Let us start in 3D. Say I give you a polytope cone and you slice one of its edges out, like in this picture:
(i.e. you grab a plane that passes through it's apex and cut off a single edge)
Let's make the problem even simpler. Say the cone is a simple cone, i.e. 3 faces, 3 edges and label the faces $f_1, f_2, f_3$.
The edges can be defined as the intersections of 2 faces $e_1 = f_1 \cap f_2$ and analogously for $e_2$. For shorthand let's say $e_{ij} = f_i \cap f_j$.
If the plane cuts off the edge $e_{23}$ then it means it intersects the cone into 2 edges, one by intersecting $f_2$ and one by intersecting $f_3$.
Now let's say we are in 4D.
An edge in 4D will be the intersection of 3 hyper planes. So let us say that $e_234$ is the edge that we are cutting from the simple cone. Let $p$ denote the new plane. The question is if you can generate a sequence of symbols containing $p$ so that every contiguous sequence of 3 elements in it is an edge of the poltyope cone (non encessarily exhaustive).

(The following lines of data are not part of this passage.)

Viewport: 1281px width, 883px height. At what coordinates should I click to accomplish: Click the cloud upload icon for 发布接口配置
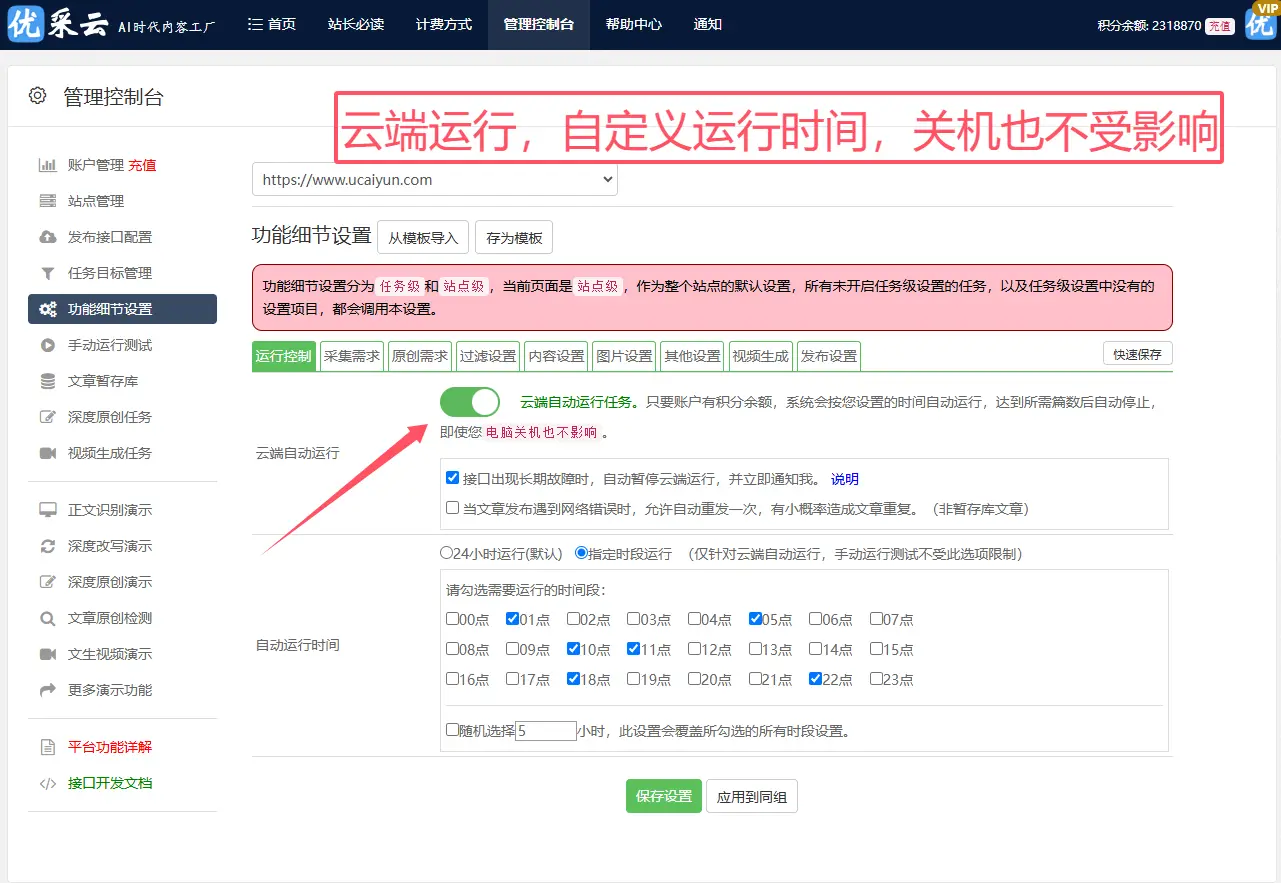pyautogui.click(x=47, y=237)
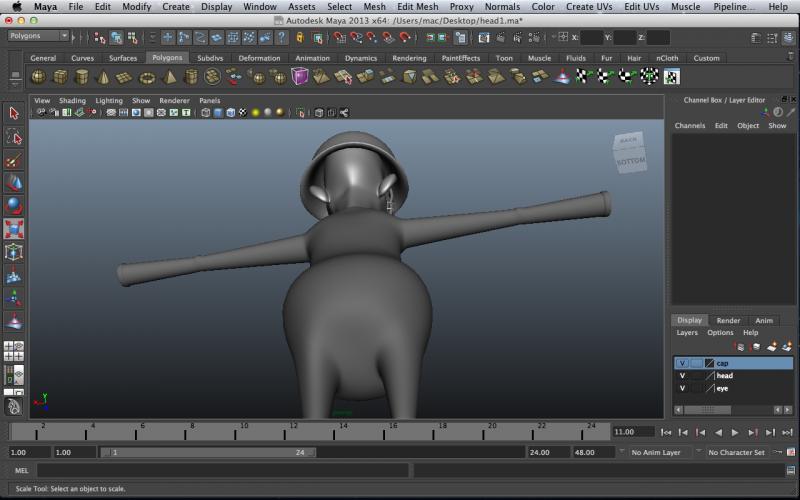Viewport: 800px width, 500px height.
Task: Switch to the Render layer tab
Action: point(728,320)
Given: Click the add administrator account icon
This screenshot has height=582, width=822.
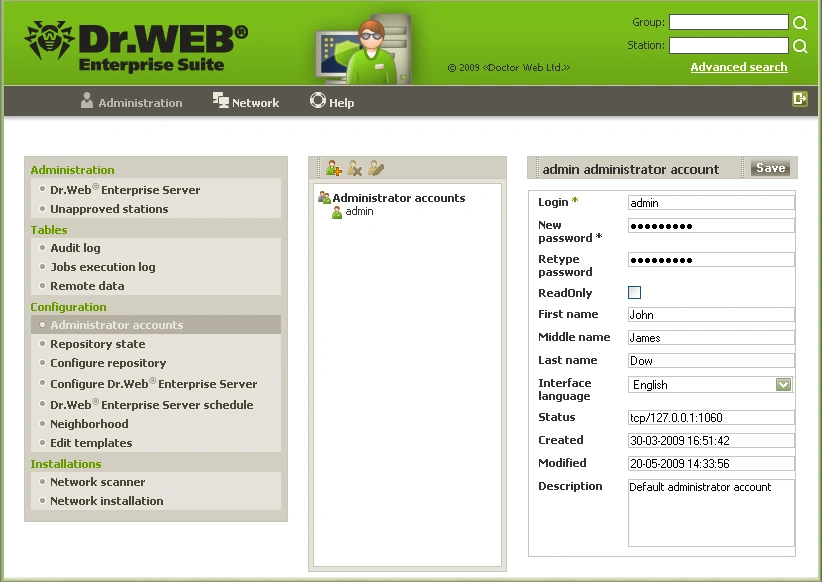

So for example, going back to 3D. The original cone was $123$ and after cutting it it became $12p3$ because $12$ is a valid edge, so are $2p, p3, 31$.
In 4D our plane generates 3 new edges, we know that it intersects the planes $2,3,4$. We are missing which other planes generate the newly introduced edges.
Am I correct to say that $23p45$ is the sequence of symbols that corresponds to the 3 new edges? such that $23p, 3p4, p45$ are the 3 edges in 4D?